_DATA_:
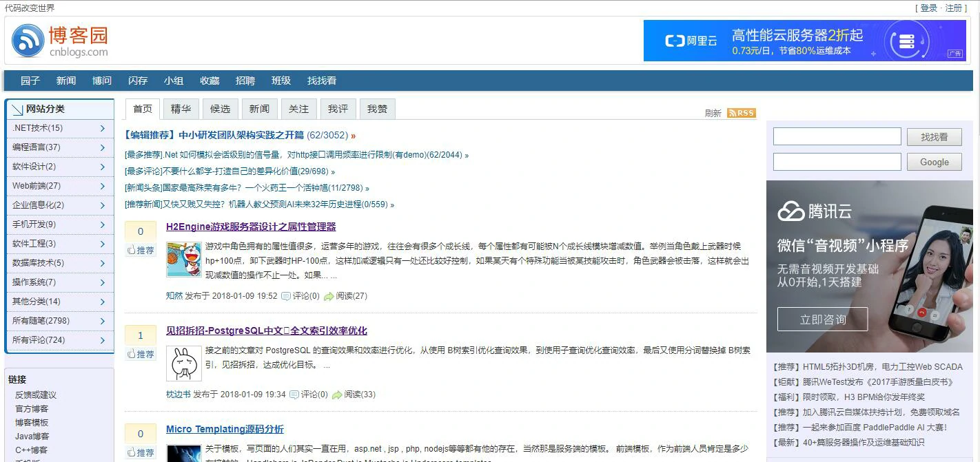Click the Doraemon avatar thumbnail
The height and width of the screenshot is (462, 980).
pyautogui.click(x=184, y=260)
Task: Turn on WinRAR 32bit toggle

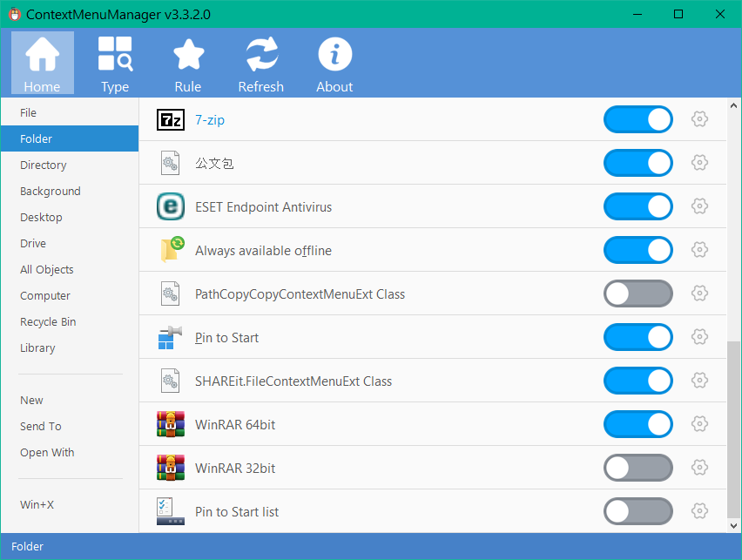Action: [x=637, y=468]
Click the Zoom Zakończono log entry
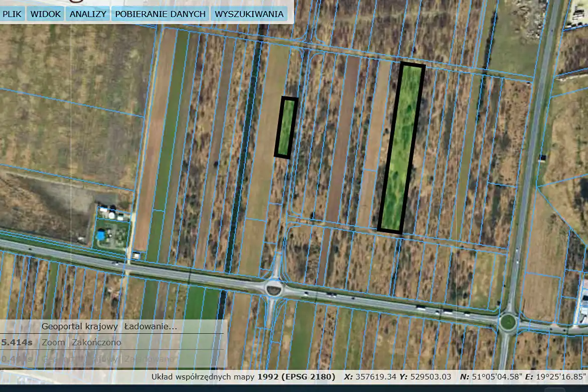Screen dimensions: 588x392 coord(96,342)
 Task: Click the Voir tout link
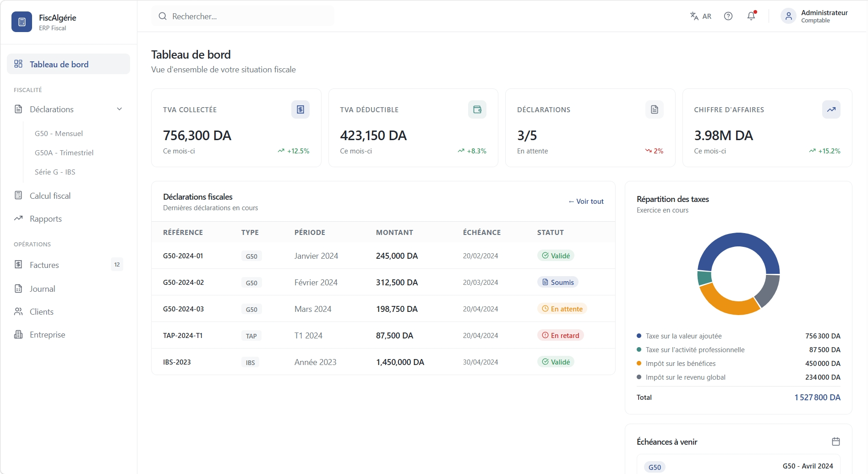coord(586,202)
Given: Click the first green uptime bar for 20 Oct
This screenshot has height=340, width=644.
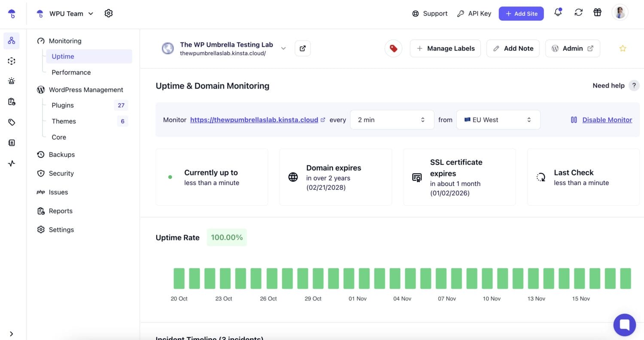Looking at the screenshot, I should pyautogui.click(x=179, y=278).
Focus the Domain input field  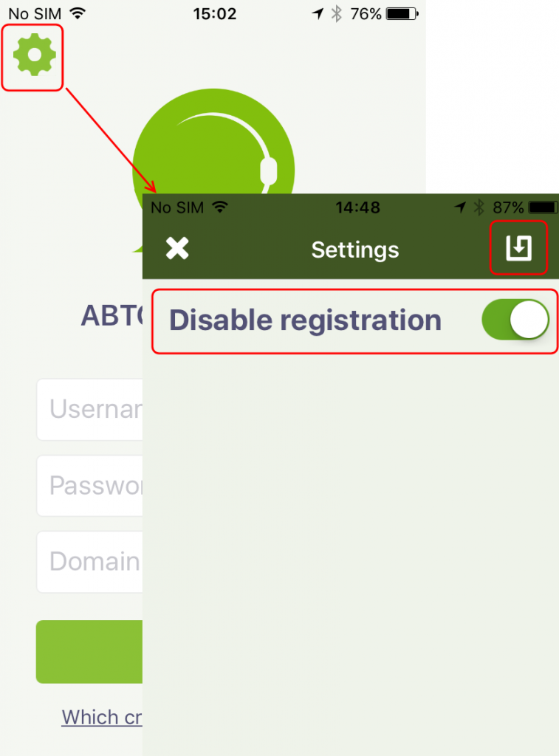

_EXERCISE DESCRIPTION_: Produce an exact copy of the lines from the line containing "Task: Turn on WinRAR 32bit toggle" to the end of the material, both ends included, and omit every picture.

_WORKED SOLUTION_:
Task: Turn on WinRAR 32bit toggle

Action: [x=637, y=468]
Click the Zoom Zakończono log entry
Screen dimensions: 588x392 coord(96,342)
 Task: Click the Voir tout link
coord(586,202)
Given: Click the first green uptime bar for 20 Oct
This screenshot has height=340, width=644.
Looking at the screenshot, I should pyautogui.click(x=179, y=278).
Focus the Domain input field  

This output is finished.